Темный, в желтеющих, измятых травах, стоял Вершинин. Было у него лохмоволосое, звериное лицо, иссушенный долгими переходами взгляд и изнуренные руки. Привыкшему к машинам Пентефлию Знобову было спокойно и весело стоять близ него. Знобов сказал:

— Народу идет много.

И протянул вперед руку, словно хватаясь за рычаг исправной и готовой к ходу машины.

— Анисимовски! Сосновски!

Васька Окорок, рыжеголовый на золото-шерстном коротконогом иноходце подскакал к холму и, щекоча сапогами шею у лошади, заорал:

— Иду-ут! Тыщ, поди, пять будет!

— Боле, — отозвался уверенно лисолицый с россыпи. — Кабы я грамотной, я бы тебе усю риестру разложил. Мильен!

Он яростно закричал проходившим:

— А ты каких волостей?..

У низкорослых монгольских лошадок и людей были приторочены длинные крестьянские мешки с сухарями. В гривах лошадей и людей торчали спелые осенние травы, и голоса были протяжные, но жесткие, как у перелетных осенних птиц.

— Открывать, что-ля? — закричал лисолиций. — Жду-ут...

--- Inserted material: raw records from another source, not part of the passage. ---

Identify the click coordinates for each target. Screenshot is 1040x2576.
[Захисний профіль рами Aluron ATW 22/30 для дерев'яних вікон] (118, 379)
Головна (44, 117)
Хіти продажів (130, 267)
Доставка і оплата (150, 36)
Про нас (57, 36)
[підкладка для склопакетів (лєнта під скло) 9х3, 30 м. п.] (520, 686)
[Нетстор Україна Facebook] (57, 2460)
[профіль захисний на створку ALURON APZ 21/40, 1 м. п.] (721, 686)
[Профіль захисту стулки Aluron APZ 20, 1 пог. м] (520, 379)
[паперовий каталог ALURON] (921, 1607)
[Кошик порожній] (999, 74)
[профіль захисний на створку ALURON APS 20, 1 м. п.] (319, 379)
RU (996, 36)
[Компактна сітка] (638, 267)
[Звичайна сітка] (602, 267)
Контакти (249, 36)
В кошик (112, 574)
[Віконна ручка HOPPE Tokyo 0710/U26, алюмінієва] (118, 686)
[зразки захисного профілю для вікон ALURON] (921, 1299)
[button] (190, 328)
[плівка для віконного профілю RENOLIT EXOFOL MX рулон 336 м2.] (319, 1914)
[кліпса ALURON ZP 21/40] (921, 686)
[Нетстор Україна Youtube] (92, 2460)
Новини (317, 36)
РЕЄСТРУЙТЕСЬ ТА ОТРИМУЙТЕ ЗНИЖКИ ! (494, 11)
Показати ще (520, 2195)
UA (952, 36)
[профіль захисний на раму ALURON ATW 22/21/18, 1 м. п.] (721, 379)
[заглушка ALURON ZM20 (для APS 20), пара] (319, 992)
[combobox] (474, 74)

И хотя знали все — в городе восстание, на помощь белым идет бронепоезд N 1469. Если не задержать, восстание подавят японцы. Все же нужно было собраться, и чтоб один сказал и все подтвердили:

— Итти...

— Японец больше воевать не хочет, — добавил Вершинин, слезая с ходка.

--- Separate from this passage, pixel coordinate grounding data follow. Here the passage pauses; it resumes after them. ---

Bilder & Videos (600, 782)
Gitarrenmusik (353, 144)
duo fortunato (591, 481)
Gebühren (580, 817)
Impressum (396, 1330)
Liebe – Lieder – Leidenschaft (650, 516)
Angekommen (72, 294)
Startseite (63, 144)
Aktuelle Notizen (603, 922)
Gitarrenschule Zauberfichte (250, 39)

Син-Бин-У влез на ходок и долго, будто выпуская изо рта цветную и непонятно шебурчащую бумажную ленту, говорил: почему нужно сегодня задержать бронепоезд.

Между выкрашенных под золото и красную медь осенних деревьев натянулось грязное, пахнущее землей, полотно из мужицких тел. Полотно гудело. И было непонятно — не то сердито, не то радостно гудит оно от слов человечков, говорящих с телеги.

— Голосовать, что ли? — спросил толстый секретарь штаба.

Вершинин ответил:

— Обожди. Не орали еще.

Зеленобородый старик с выцветшими, распаренными глазами, расправляя рубаху на животе, словно к его животу хотели прикладываться, шипел исступленно Вершинину:

— А ты от Бога куда идешь, а?

— Окстись ты, дед!

— Бога ведь рушишь. Я знаю! Никола угодник являлся — больше, грит, рыбы в море не будет. Не даст. А ты пошто народ бунтуешь?.. Мне избу надо ладить, а ты у меня всех работников забрал.

— Сожгет японец избу-то!

— Японца я знаю, — торопливо, обливая слюной бороду, бормотал старик, — японец хочет, чтоб в его веру перешли. Ну, а народ-то — пень: не понимат. А нам от греха дальше, взять да согласиться, чорт с ним — втишь-то можно... свому Богу... Никола-то свому не простит, а японца завсегда надуть можна...

Старик тряс головой, будто пробивая какую-то темную стену, и слова, которые он говорил, видно было, тяжело рождены им, а Вершинину они были не нужны.

А он, выливая через слабые губы, как через проржавленное ведро влагу, опять начал бормотать свое.

— Уйди! — сказал грубо Вершинин. — Чего лезешь в ноздрю с богами своими? Подумаешь... Абы жизнь была — богов выдумают...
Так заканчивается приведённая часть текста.